A High-Throughput Assay for Quantifying Phenotypic Traits of Microalgae
Phoebe Argyle, Jana Hinners, Nathan G. Walworth, Sinéad Collins, Naomi M. Levine, Martina A. Doblin
Abstract
This outlines a workflow for measuring 10 phenotypic traits of centric diatoms using a variety of methodologies. This method is described in:
Argyle, P. A., Hinners, J., Walworth, N. G., Collins, S., Levine, N. M., & Doblin, M. A. (2021). A high-throughput assay for quantifying phenotypic traits of microalgae. Frontiers in microbiology , 12 , 706235.
Steps
Set up experimental cultures
Experimental cultures are grown in 12-well tissue culture plates. Triplicate cultures per treatment are recommended.
The initial cell concentration should be 2000 cells/mL, but may be altered depending on the anticipated growth.
During developing, 400µL of stock culture at a concentration of 11000 cells/mL was added to 4mL of growth media in each well, resulting in a final volume of 4.4mL at a concentration of 2000 cells/mL.
The concentration of the initial stock culture was measured using flow cytometry as outlined in:
Measuring growth rates of diatom cells in cultureThe stock was then diluted or concentrated using centrifugation 1000x g,20°C to achieve the final concentration of 11000 cells/mL.
NB: The initial concentration of the cultures may be altered depending on anticipated growth, or the species of microalgae being used.
Cultures should be randomised within growth plates. Analysis during method development showed negligible variance due to 'plate' effects, however we recommend position plates randomly within growth incubators and changing their positions daily to minimize potential effects.

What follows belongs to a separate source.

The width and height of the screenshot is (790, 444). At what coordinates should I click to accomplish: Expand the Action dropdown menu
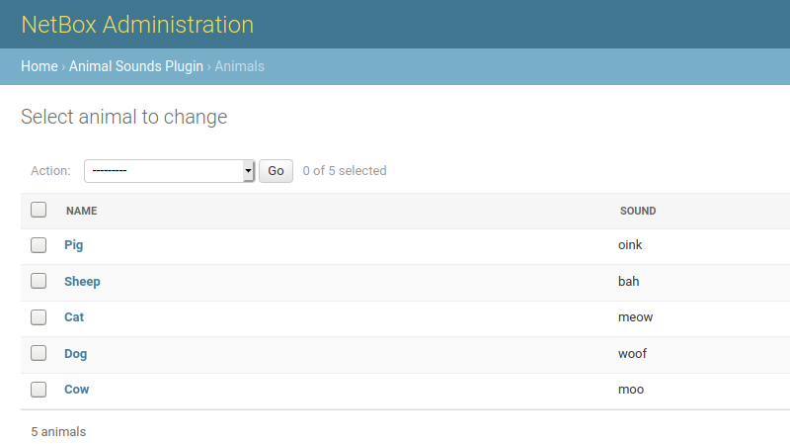[x=170, y=171]
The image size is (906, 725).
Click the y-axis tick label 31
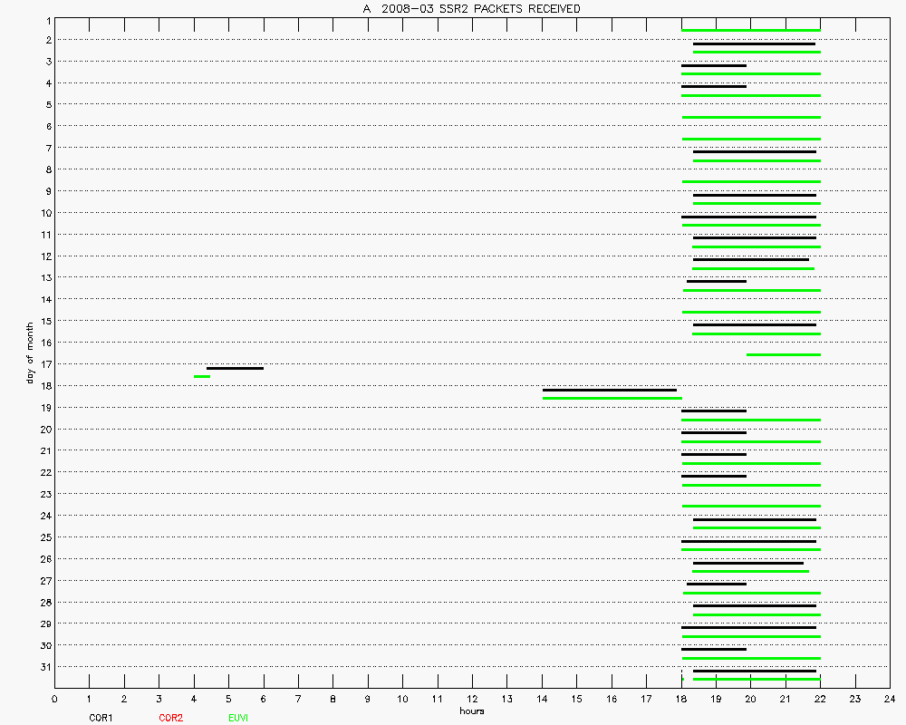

Seal plates with breathable seal. These can act in place of the plastic lids of desired.
Equipment
| Value | Label |
|---|---|
| Breathe-Easy® sealing membrane | NAME |
| Plate seal | TYPE |
| Breathe-Easy® | BRAND |
| Z380059-1PAK | SKU |
Track growth
After inoculation, take an initial in vivo fluorescence measurement of each plate using a microplate reader as outlined in :
Measuring growth rates of diatom cells in culture
Return plates to their experimental incubators.
Each day, track the in vivo fluorescence at least one hour after the onset of the photoperiod. During development this would be at 9am, after 'lights on' at 6am, following a 12:12 light cycle.
Light settings may vary depending on the nature of the experiment being conducted.
Track the in vivo fluorescence over time, and note the growth phase of the cultures.
Trait measurements are conducted during mid-exponential growth, so some discernment is required to estimate this stage.
For example, in this experiment, the cultures shown in blue are in exponential growth between days 2 and 7, whereas the orange cultures have a short exponential phase between days 2 and 5.
Once the experiment is harvested growth measures can no longer be taken, so if in doubt of the growth phase, an experiment of just the growth may be prudent to anticipate the best time to harvest for trait measurements.
Trait measurements
Once a culture has reached mid-exponential phase, trait measurements begin according to the workflow. Note not all culture wells will be ready to harvest on any one day, creating a staggered approach.
Flow cytometry
Taken an aliquot and fix for flow cytometry, according to the protocol:
Flow cytometry trait measurements (size, granularity and chlorophyll-a) of diatoms
Reactive oxygen species
Initiate the Reactive oxygen species assay according to the protocol:
Silicification via PDMPO
Initiate the silicification assay according to the protocol:
LINK TO PDMPO assay to insert after publication
On the following day, when harvesting the next days' cultures, take the aliquots from the previous days' incubation and analyse via flow cytometry (according to the protocol). As this is done in plate-mode, these samples can be analysed while step 10 is completed.
Photophysiolgical traits
Measure the photophysiological traits according to the protocol:
Measuring photophysiological traits of diatoms from Rapid Light Curves using a Water-PAM
Not that during this time, it may be necessary to return to the ROS assay and take the final measurement.
Flow cytometry traits
Conduct flow cytometry analysis of the fixed samples collected in the morning according to the protocol:
Flow cytometry trait measurements (size, granularity and chlorophyll-a) of diatoms
Measure neutral lipids according to the protocol:
Measuring neutral lipids in fixed diatom cells using BODIPY 505/515
Statistical analysis
Multivariate trait data can be analysed using Principal Component Analysis to generate a multivariate trait-scape, in which differences between strains or species, as well as relationships between traits, can be visualised.